Topographic streamline analysis

The Streamlines project provides a suite of Python tools to study the structure of surface-water flow on large digital terrain models (DTMs). It takes the form of a Python 3 package, called slm, which uses numba and PyOpenCL to speed up processing, along with some demo Jupyter/IPython notebooks, and a custom set of open-source lidar DTM data files for the notebooks to work on.

Warning

This documentation is a work in progress. Recent deployments of OpenCL acceleration and splitting of the git repo are being incorporated now.

The novelty of the Streamlines method lies in how it computes the convergence and divergence of terrain driven flow. Instead of taking the usual, flow-routing approach at the pixel-scale, it traces topographic streamlines at a sub-pixel resolution and then processes them to compute useful properties such as drainage density and hillslope length distributions.

The streamlines are derived in the fluid dynamics sense by treating the gradient vector field of the terrain as a 2D pattern of conservative (zero divergence) steady flow. Flow trajectories are integrated across this vector field from (generally) every DTM grid cell not just in the downstream direction, but also upstream. The pixel-densities of up-streamlines and down-streamlines, together with their stream length distributions, are then computed at the DTM grid resolution. It turns out that important geometric and topological properties of the landscape are revealed by analyzing these properties. In particular, they help reveal: (1) channel heads and terminations (e.g., on alluvial fans), (2) channel density, and (3) hillslope length.

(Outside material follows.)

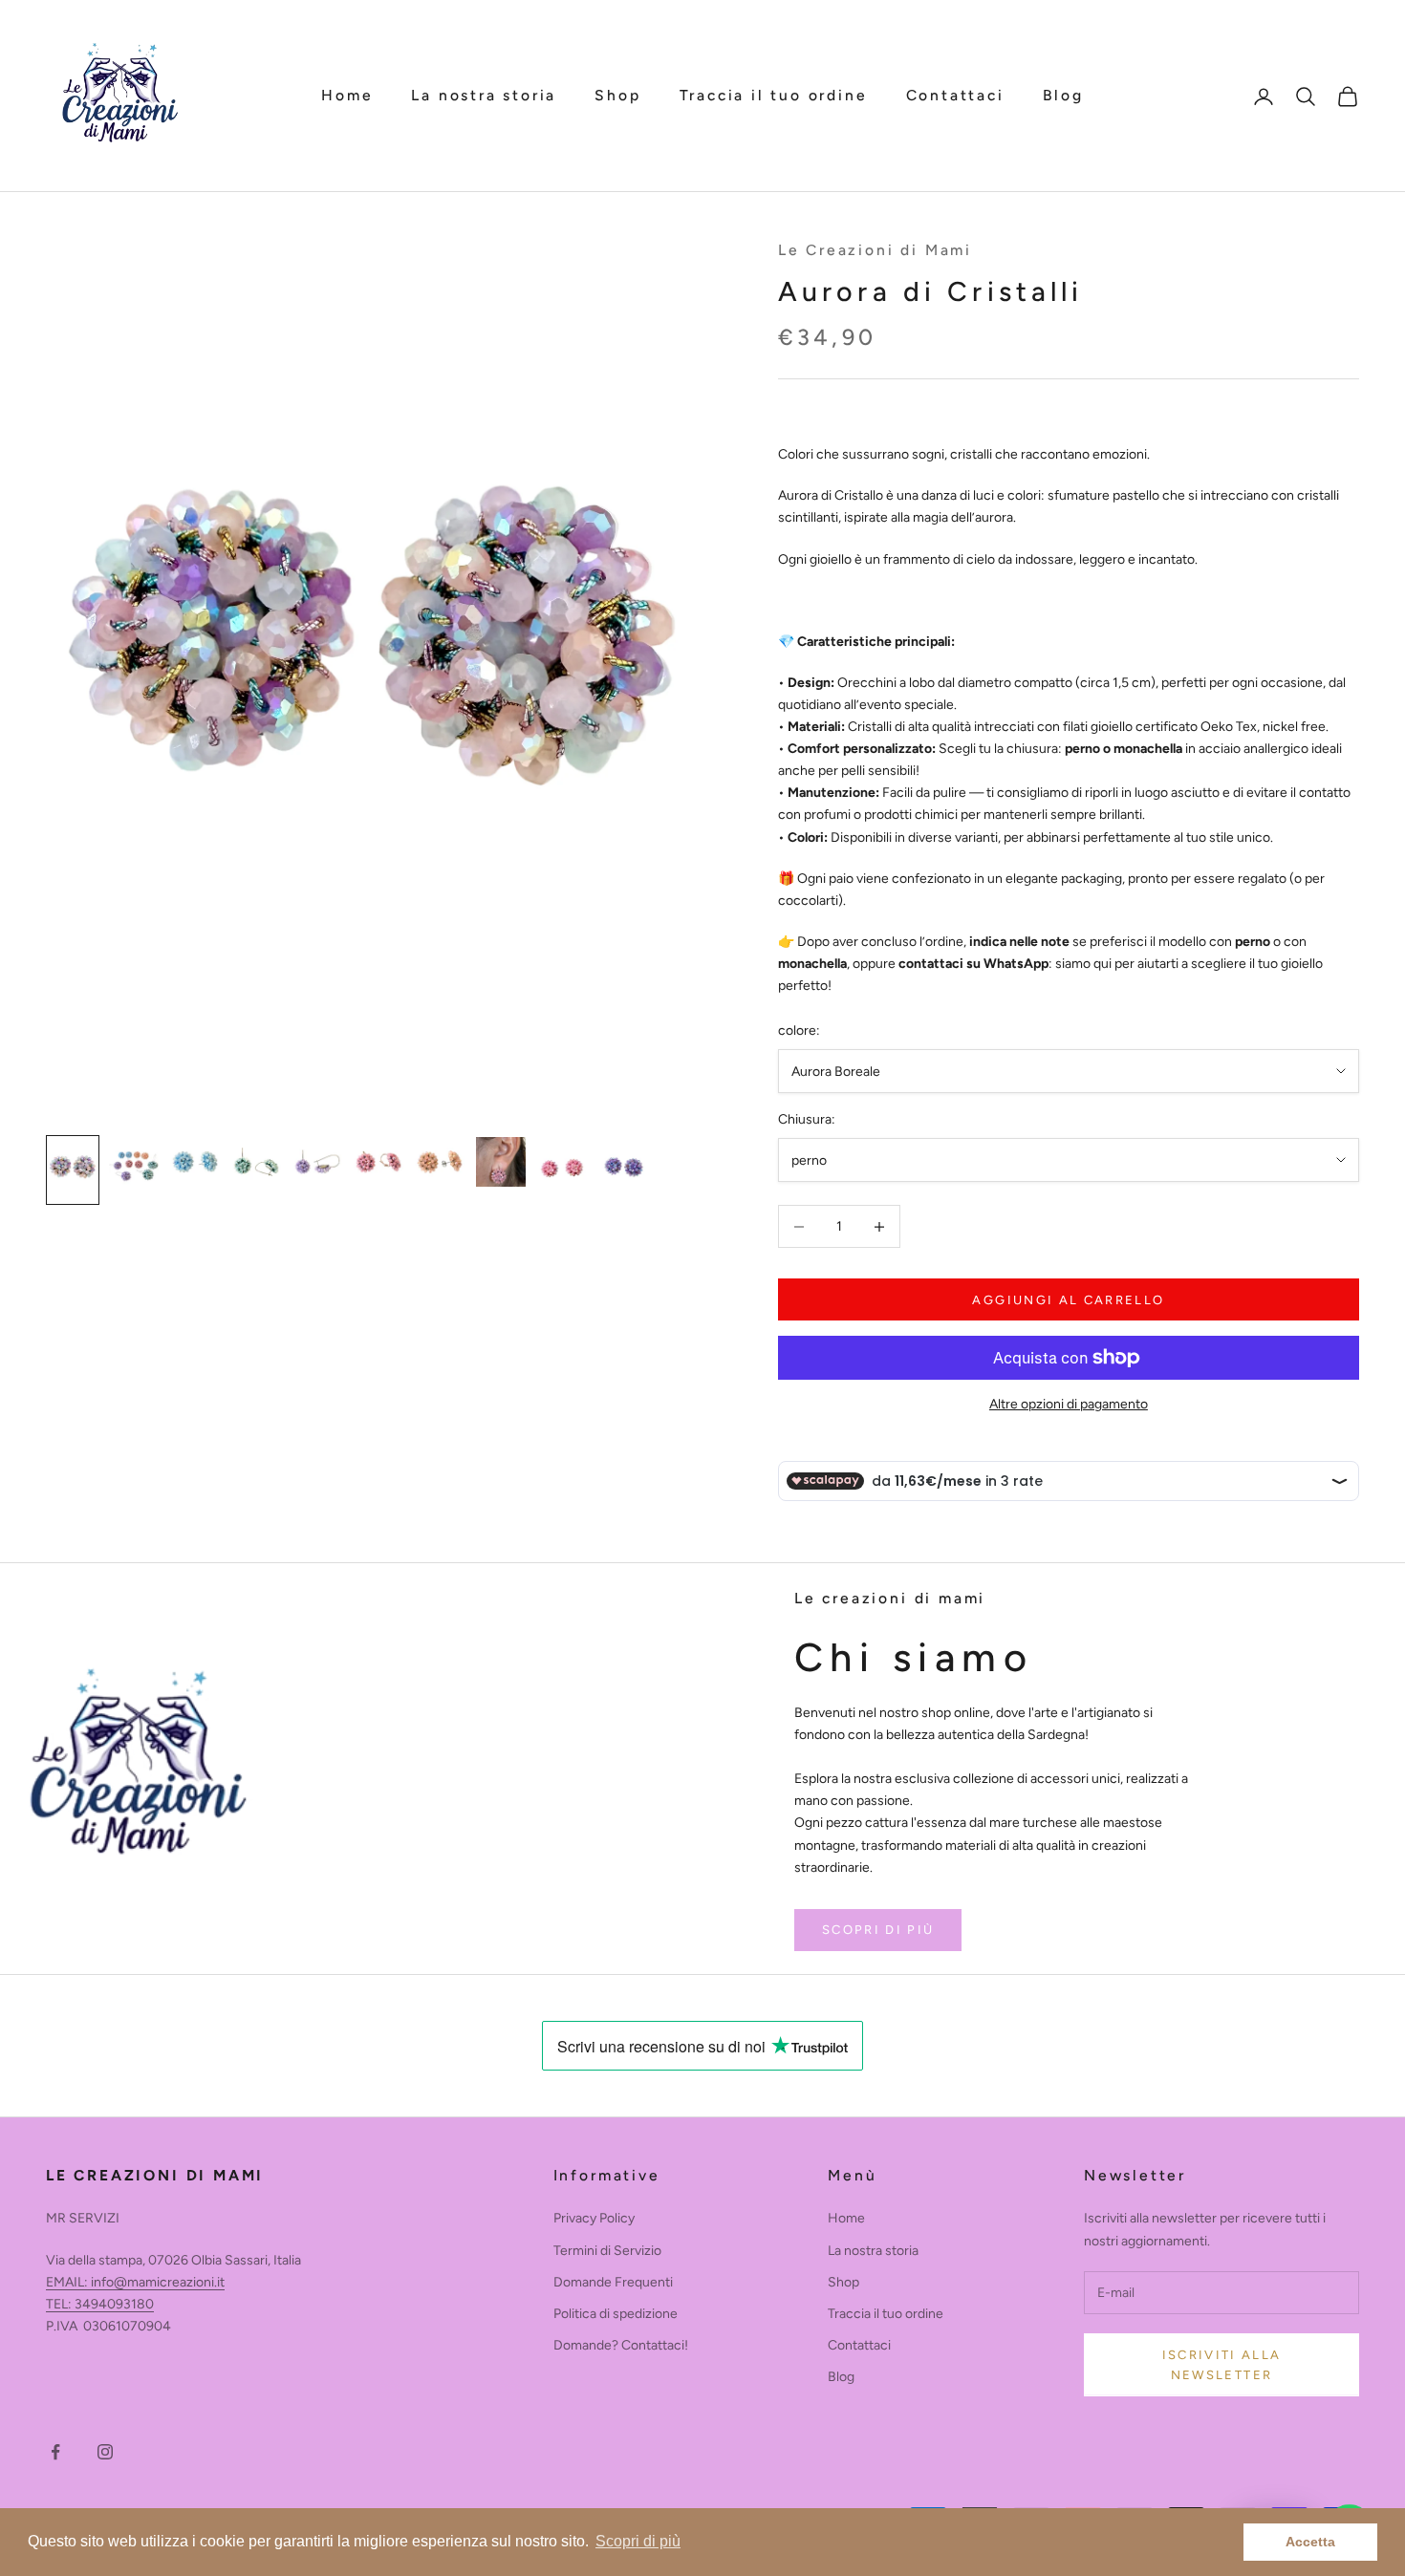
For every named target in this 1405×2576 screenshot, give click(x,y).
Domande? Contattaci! (620, 2345)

_images/Guadalupe_example1.png

A key innovation in Streamlines is a tool to overcome non-zero-divergence artefacts that arise when a DTM is preconditioned by having its sinks and pits filled. Pit filling is required of any DTM that is to be loaded into and processed by Streamlines – much as any flow routing software requires. The problem is that if the gradient vector field of a ‘corrected’ DTM is computed at the grid resolution, there will inevitably be places (particularly at single-diagonal-outflow pixels adjacent to filled pits) where gradient vectors appear to converge. If the DTM could be corrected at a sub-pixel resolution (such as by resolving an outflow channel), this convergence probably would not occur. Rather than attempting such sub-pixel trickery prior to calculating the gradient vector field at an oversampled resolution, algorithms (see the preprocess module) that overcome the artefacts are applied directly the gradient field at the DTM grid resolution. These algorithms require some tuning to overcome all such errors.

Technical stuff

Note

Mapping streamlines across a large DTM from every pixel is a cumbersome task, both in terms of processing and in memory use. Two big steps have been made to speed up the code so that, RAM permitting, very large DTMs can be analyzed.

The first step was to deploy Numba to accelerate the rate-limiting (2nd order Runge-Kutta) integration code. A boost in speed of around 135x was achieved. Given what is known of the efficiency of Numba, this boost brought the Python code within a factor of 1–5 of the speed we would see in a version hard-coded in C/C++ [1], [2], Fortran [3], etc.

The challenge with Numba is that it’s deceptively easy to apply: just slap on an @jit decorator to your slow function or method, and bingo! it goes faster. However, for the JIT compilation to really work its magic the function in question needs to be tranformed into a rather non-pythonic form: divested of objects, as strongly typed as possible, and stateless. The up-side to neutering the code like this is that it is excellent preparation for the next step…

The second step was (and is ongoing) to deploy PyOpenCL and to adapt the Runge-Kutta integration code into a GPU-compute form. This effort was not as tough as expected, since migration to Numba entailed conversion to a form of Python rendered it easy to translate into OpenCL. Currently, this GPU-accelerated version of Streamlines is about 1500x faster than the raw, Pythonic, original Python code. Further optimizations are expected to boost the speed further.

Getting started

Running the code

Streamlines workflow can be carried out in several ways:

Controlling the workflow

Streamlines computation and analysis is controlled by supplying workflow parameters and (optionally) command line arguments. The parameters are contained in JSON files that are loaded at the beginning of operations.

First, default parameter values are assigned by parsing the defaults.json file located in the streamlines package directory. Second, a ‘job’ parameters file is parsed that overrides the default values where needed. Third, key workflow parameters may be assigned when invoking Streamlines computation from the command line or with an explicit Python call from a script or notebook. Such options override the JSON-parsed values.

Here is an example sequence of files in which parameters are assigned and streamline computation, postprocessing and plotting are carried out:

More substantial demo analyses can be found in IndianCreek_Test2.ipynb and GuadalupeMtns1.ipynb. Rather bigger DTM analyses are illustrated in GuadalupeMtns2.ipynb, GuadalupeMtns3.ipynb and IndianCreek3.ipynb.